The bodies ability to move glucose in the blood to muscle and fat tissue and how well it does that is referred to as insulin sensitivity. Or in some people’s cases how badly the body is at it, which is known as insulin resistance. When we’re born we have a predetermined insulin sensitivity set by genetics. It’s not the end of the world, it can be changed with some hard work and consistency.
Obviously exercise comes at the top of the chart. The majority of the general population looking to become more fit versions of themselves almost always initially avoid weightlifting. They avoid it because it’s intimidating. I know when I first started lifting it was in my basement because I was self conscious about the weight (or there lack of) I was moving. Not only that, I asked myself how I could compete with the guy benching 500 lbs. It quickly stopped being about competing and comparing myself to other people and became more about competing and comparing with myself from last month.

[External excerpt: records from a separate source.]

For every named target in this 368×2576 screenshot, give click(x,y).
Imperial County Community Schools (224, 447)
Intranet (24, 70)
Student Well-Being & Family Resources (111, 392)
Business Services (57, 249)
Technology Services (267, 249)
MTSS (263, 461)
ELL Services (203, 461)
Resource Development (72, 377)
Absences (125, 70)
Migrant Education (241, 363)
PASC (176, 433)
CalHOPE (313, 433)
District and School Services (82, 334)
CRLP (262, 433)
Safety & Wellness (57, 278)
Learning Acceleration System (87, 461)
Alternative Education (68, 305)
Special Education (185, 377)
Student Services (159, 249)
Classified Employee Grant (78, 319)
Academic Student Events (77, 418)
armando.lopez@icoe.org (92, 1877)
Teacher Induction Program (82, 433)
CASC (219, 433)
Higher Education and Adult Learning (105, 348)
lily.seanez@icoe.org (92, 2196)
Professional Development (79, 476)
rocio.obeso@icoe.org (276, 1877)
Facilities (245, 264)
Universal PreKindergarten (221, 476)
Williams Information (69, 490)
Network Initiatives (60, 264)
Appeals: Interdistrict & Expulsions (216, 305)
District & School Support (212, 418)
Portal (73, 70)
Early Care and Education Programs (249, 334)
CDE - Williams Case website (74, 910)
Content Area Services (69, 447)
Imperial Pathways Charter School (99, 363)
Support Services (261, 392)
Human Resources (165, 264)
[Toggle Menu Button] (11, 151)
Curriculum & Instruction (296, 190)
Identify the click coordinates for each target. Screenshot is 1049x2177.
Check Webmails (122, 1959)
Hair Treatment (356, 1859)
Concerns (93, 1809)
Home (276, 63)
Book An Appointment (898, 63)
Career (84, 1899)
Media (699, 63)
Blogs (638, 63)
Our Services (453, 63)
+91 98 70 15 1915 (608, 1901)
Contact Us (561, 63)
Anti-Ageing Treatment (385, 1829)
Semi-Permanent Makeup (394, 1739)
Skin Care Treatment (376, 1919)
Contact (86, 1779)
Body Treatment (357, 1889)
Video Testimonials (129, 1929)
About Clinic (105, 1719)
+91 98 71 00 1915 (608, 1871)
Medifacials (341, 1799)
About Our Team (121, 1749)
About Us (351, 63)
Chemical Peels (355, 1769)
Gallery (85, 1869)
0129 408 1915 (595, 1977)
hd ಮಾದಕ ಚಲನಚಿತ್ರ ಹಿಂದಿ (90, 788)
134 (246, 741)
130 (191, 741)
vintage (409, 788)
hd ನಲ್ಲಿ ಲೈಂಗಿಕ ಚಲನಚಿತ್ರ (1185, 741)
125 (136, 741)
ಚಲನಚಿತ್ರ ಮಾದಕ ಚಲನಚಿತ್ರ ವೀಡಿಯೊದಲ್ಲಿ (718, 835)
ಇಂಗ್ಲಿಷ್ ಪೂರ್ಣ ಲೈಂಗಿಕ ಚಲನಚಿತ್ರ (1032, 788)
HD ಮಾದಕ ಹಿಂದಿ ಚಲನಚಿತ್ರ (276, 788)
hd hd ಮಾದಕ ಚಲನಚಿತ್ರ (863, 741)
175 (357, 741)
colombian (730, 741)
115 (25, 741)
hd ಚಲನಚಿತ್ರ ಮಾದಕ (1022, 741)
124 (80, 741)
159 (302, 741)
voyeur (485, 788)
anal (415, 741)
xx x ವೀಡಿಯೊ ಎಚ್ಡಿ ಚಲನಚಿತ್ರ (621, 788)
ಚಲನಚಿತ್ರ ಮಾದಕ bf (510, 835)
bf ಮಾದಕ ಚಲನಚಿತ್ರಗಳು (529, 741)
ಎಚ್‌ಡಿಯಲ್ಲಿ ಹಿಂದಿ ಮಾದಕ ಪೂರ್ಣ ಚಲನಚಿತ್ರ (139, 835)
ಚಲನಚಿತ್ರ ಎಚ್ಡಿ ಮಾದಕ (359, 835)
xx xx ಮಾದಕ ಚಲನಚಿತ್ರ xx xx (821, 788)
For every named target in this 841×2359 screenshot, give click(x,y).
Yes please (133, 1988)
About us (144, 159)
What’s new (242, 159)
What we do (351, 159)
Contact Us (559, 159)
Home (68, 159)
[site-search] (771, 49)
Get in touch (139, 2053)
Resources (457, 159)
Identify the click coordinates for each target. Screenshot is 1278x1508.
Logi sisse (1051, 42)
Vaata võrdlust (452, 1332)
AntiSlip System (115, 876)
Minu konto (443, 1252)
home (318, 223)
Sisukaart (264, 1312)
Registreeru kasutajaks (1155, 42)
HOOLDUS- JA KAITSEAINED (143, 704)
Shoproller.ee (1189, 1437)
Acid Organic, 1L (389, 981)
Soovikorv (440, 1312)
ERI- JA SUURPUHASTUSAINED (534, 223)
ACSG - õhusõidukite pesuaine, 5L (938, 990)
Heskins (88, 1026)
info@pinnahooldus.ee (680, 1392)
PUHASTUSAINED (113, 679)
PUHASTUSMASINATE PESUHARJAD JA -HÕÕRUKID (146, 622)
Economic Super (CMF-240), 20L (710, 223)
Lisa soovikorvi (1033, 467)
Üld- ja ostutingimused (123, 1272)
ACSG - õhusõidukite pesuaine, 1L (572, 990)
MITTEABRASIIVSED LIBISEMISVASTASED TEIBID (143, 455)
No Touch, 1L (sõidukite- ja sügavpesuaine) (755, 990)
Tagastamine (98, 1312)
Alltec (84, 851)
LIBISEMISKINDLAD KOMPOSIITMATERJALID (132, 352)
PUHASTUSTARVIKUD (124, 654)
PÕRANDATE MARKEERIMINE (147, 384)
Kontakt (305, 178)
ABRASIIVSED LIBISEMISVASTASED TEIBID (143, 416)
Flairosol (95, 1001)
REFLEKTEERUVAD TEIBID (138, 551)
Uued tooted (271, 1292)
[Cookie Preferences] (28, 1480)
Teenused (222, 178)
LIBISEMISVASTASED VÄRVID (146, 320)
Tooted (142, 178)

In that time frame I ended up putting a lot of muscle back on from my high school days. What happens when you put more muscle on? You increase the amount of energy needed to fuel that muscle. When you do that you increase your insulin sensitivity to be able to move glucose to the muscle quicker.
Here’s the cool thing about the human body, you can hack it to make it believe that something is going to happen, when it isn’t. For example, try eating less, in theory you should be losing weight. But your body is in such a caloric deficit that it thinks it’s starving and ends up packing all the calories you do eat away as fat. What about if we could reverse that?
Endurance exercise such as running is also very good for increasing insulin sensitivity. Because you are using muscles that are constantly requiring glucose, you trick the body into believing that your muscles will still need that insulin sensitivity when your not running. Here’s the downside, it only works on muscles that are trained in that fashion which will likely be just your lower body.
Remember what I said above about bio hacking? With those people that are insulin resistant, it takes more insulin to clear the glucose in their blood so how do we reverse this? By tricking the body into thinking it won’t be getting glucose! Use a high protein, low carbohydrate diet and the body will be start responding more efficiently to the lower amount of glucose entering the blood stream. Now, I’m not talking low carbohydrates as in either 20g or 50g, you need to be the judge about how active your lifestyle is and how many grams of carbs you will need to be able to properly recover from a bout of training.
When choosing foods in which to get carbohydrates from, choose food sources that come from unrefined whole foods. These whole grain food sources will not spike your insulin like refined breads will. Helping your insulin sensitivity comes from training it not to dump large amounts of insulin into the blood stream on a regular basis.
Cut Out Fructose
Aside from 1-2 pieces of whole fruit a day, you should be cutting fructose out of your diet. You should be getting rid of high fructose corn syrup, sugar, fruit smoothies, fruit juice, fructose sweeteners and dried fruit.
This is probably the most interesting. Fructose doesn’t stimulate the release of insulin the same way glucose does. Instead it is metabolized by the liver and when eaten in higher quantities that the liver can handle, it causes metabolic problems, interferes with insulin signaling and get stored directly as fat. That kind of sucks.
Insulin sensitivity is a great tool to help you get lean and make your body more efficient at shuttling energy to your muscle. By following these tips you can begin to implement them and train your body to have more insulin sensitivity and fight the insulin resistance that is currently causing a widespread epidemic in the United States.